Seu encerramento é uma transição para “HIGHWAY TO YOUR HEART”. A faixa é aberta com a frase “Spun around your side for so long/Thought maybe time would catch on” que está ligada diretamente com o conceito trazido no nome do disco e em outras faixas como “CAROUSEL”, a mesma frase é a que encerra a canção. Uma sensação de repetição, um loop infinito de uma relação tóxica e a impossibilidade de largar aquilo. Na faixa, a artista pergunta de forma simples: existe alguma rodovia para seu coração? A faixa capta mais sensações que as duas faixas anteriores, e emocionam. O longo encerramento com a construção de uma bridge bem feita são ótimos aqui.
De longe, “HAPPY HURTS” é a música mais dolorosa e fascinante aqui. Talvez o efeito na voz e sua produção, enquanto Lykke Li demonstra sua obsessão por seu amante sejam responsáveis. Como dito anteriormente, EYEYE é um álbum audiovisual, e tudo isso é descrito nas composições em pequenos detalhes. Assim como na canção anterior, o encerramento é o que traz todo o destaque para a faixa. O momento intimista e os efeitos reverse dão a impressão de reviver uma história na sua mente. O clipe da faixa demonstram e elucidam essa sensação de obsessão, repetição e são essenciais para viver as emoções transmitidos.
“CAROUSEL” apesar de encaixar-se perfeitamente no conceito e apresentar letras interessantes, sonoramente a faixa não é tão interessante depois de algo tão majestoso quanto “HAPPY HURTS”. Voltando aos aspectos cinematográficos e de vícios, a artista mistura significados ao perguntar se seu amante a ama em “5D”, expressão que dá titulo a faixa.

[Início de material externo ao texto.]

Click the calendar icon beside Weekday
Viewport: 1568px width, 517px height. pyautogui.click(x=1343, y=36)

Com 5D, a artista mescla os conceitos de filmes 5D (aqueles que misturam diversos sentidos além do visual, como o olfato, motor e de temperatura para criar alguma sensação) e o do uso da droga psicodélica 5D (5-MeO-DMT) — conhecidas por “elevar” seu estado humano.

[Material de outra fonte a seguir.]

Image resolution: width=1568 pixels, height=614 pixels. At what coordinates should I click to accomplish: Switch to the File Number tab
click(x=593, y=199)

Um fechamento bruto nos leva a “OVER” que é aberta diferente de todas as faixas anteriores. Representando aquele fim, o desfecho, o término. À fim de voltar a esse estado de vício, a personagem da faixa pretende suprir sua necessidade de outra forma, já que ela não quer estar sóbria. A produção aqui é bem repetitiva, tendo alguns sons que incomodam, mas assim como na maior parte das canções do disco, a bridge reconquista por alguns segundos, mas posteriormente tem-se novamente o refrão que não inova e permanece na zona de conforto.

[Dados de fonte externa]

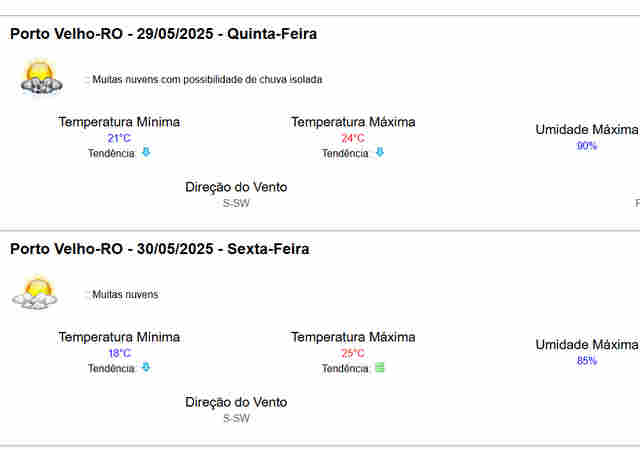Viewport: 640px width, 450px height.
Task: Click the 90% maximum humidity value
Action: tap(586, 146)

Para concluir, temos a única faixa que não possui seu título em letra maiúscula “ü&i”. De forma simples, Li fala que o filme é sobre “eu&você”, por isso esse nome. A faixa é o climax do disco e podemos ouvir frases revertidas, assim como na abertura em “NO HOTEL” parecendo fechar o ciclo e iniciando o novamente. A faixa conta com 7 minutos e 12 segundos, com o seu encerramento representado a personagem da artista num local, coberta de água da chuva, simbolizando a tristeza e a solidão. De certa forma, essa canção é a mais barulhenta do disco, seus últimos minutos (dá música mesmo, não o encerramento) possui tantas camadas que é difícil se concentrar, o objetivo aqui é sentir.
Dessa forma, a cantora representou suas ideias de forma excêntrica, não feita antes em sua discografia. Com um disco audiovisual, EYEYE representa para a artista o fim desse ciclo de escrever canções sobre amores passados, este momento depressivo vivenciado por ela, a autodepreciação, o vício e todas as outras camadas abordadas aqui. Apesar do disco conter algumas faixas que são desinteressantes, os pontos altos compensam os momentos em que a repetição fica excessiva, e juntam as características prazerosas de seus trabalhos passados, comprimindo-os em um único trabalho.